Having finished Gang Leader for a Day (someday soon I’ll get around to writing up some of my final thoughts), I’ve moved onto Jared Diamond’s Collapse for my sitting-in-airports reading. Although I’ve barely made it through the introduction, so far I’m impressed. Despite his tendency to be longwinded — the major criticism of Guns, Germs, and Steel that I agree with — he seems to have a good grasp of the complex issues underlying modern environmental issues.

There’s a choice quote in the first chapter that I wanted to highlight. Diamond quotes environmentalist David Stiller, writing about the nature of the corporation as an entity.

“ASARCO [American Smelting and Refining Company {…}] can hardly be blamed [for not cleaning up an especially toxic mine that it owned]. American businesses exist to make money for their owners; it is the modus operandi of American capitalism. {…} Successful businesses differentiate between those expenses necessary to stay in business and and those more pensively characterized as ‘moral obligations.’ Difficulties or reluctance to understand and accept this distinction underscores much of the tension between advocates of broadly mandated environmental programs and the business community.

(Text in square brackets is Diamond’s, in curly braces is mine.)

This is a good point and bears much repeating.
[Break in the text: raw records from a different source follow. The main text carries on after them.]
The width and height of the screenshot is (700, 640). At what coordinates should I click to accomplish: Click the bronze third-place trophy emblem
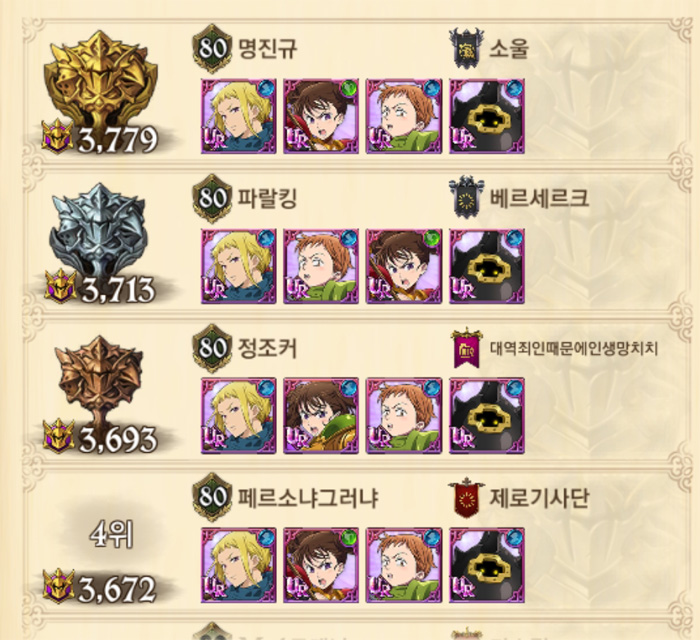[101, 379]
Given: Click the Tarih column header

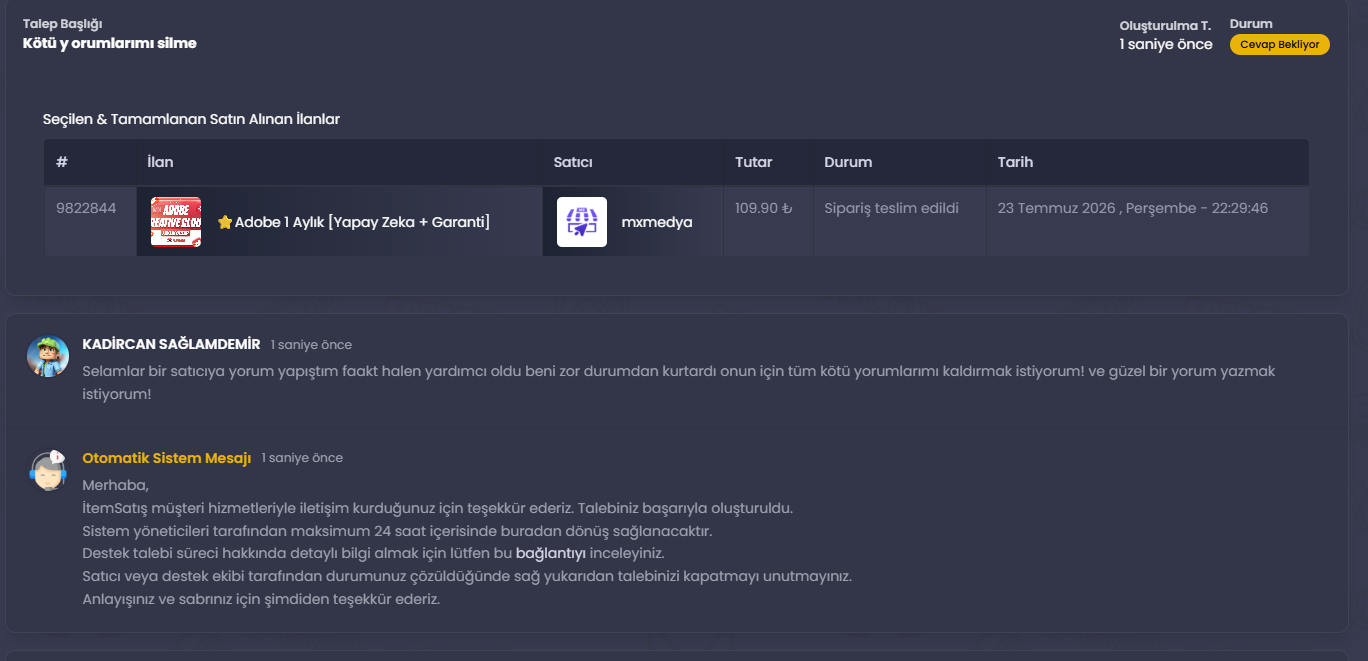Looking at the screenshot, I should [x=1015, y=162].
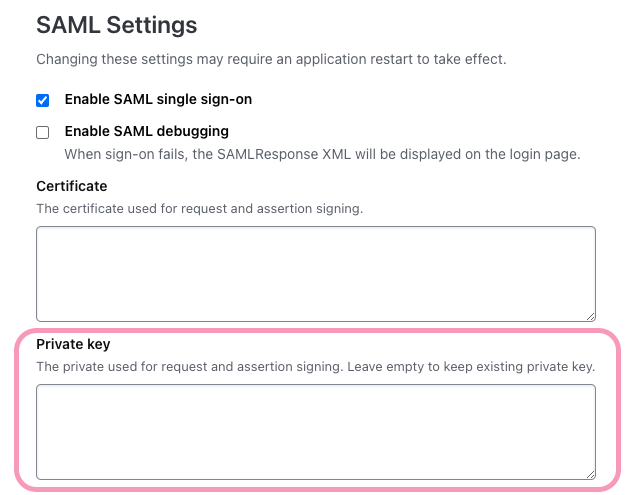The width and height of the screenshot is (640, 495).
Task: Grab the Certificate text area resize grip
Action: click(x=590, y=315)
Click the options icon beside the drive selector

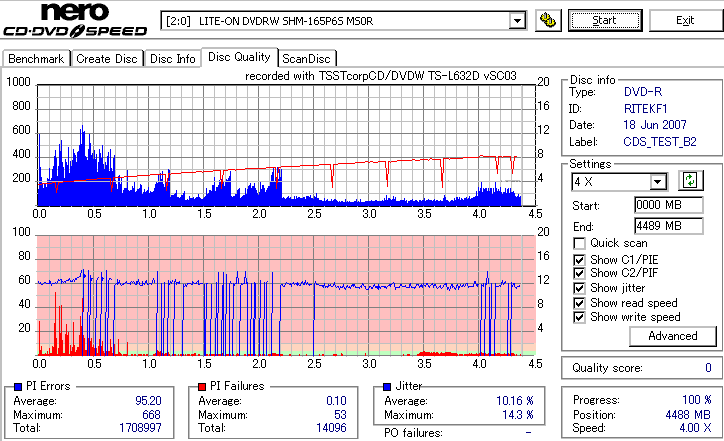546,20
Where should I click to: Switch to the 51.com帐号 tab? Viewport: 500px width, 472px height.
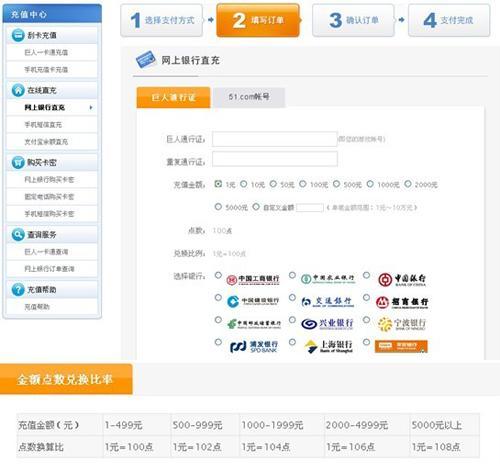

Corporations aren’t immoral, they’re amoral. Asking corporations to act ‘morally’ is like asking water to flow uphill. We’d do better to make the behaviors that we want — protecting the environment, treating workers fairly, whatever they may be — profitable, either by creating genuine incentives, or by punishing noncompliance, than to ask nicely and cluck our tongues when our toothless requests are ignored.

On the other side of the coin, Diamond seems to also appreciate that as simple as corporations are, actual human beings are not.

Whenever I have actually been able with Montanans, I have found their actions to be consistent with their values, even if those values clash with my own or those of other Montanans. That is, for the most part Montana’s {environmental} difficulties cannot be simplistically attributed to selfish evil people knowingly and reprehensibly profiting at the expense of neighbors. Instead, they involve clashes between people whose own particular backgrounds and values cause them to favor policies differing from those favored by people with different backgrounds and values.

Together, I think these two statements could be applied truthfully and insightfully to a wide range of current issues. The motives of other people, including and perhaps especially those with whom we disagree strongly, are seldom as simplistic as they appear. The motives of abstract, non-human actors like corporations, however, despite being made up of people, are often relatively simple.

It’s a mistake to reify corporations, and it’s equally a mistake to treat other real people like automatons. Both mistakes may produce what seem to be good predictions at first, but will fail in the long run; corporations don’t have a moral center, and will frequently do things that nobody in them as an individual would ever consider doing themselves, and virtually no one gets up in the morning intent on doing what they percieve to be evil.

If we want to produce realistic, workable solutions to pressing problems, one of our first steps has to be eliminating fallacious assumptions, no matter how satisfying (for example, perceiving those we disagree with as evil morons) they may be.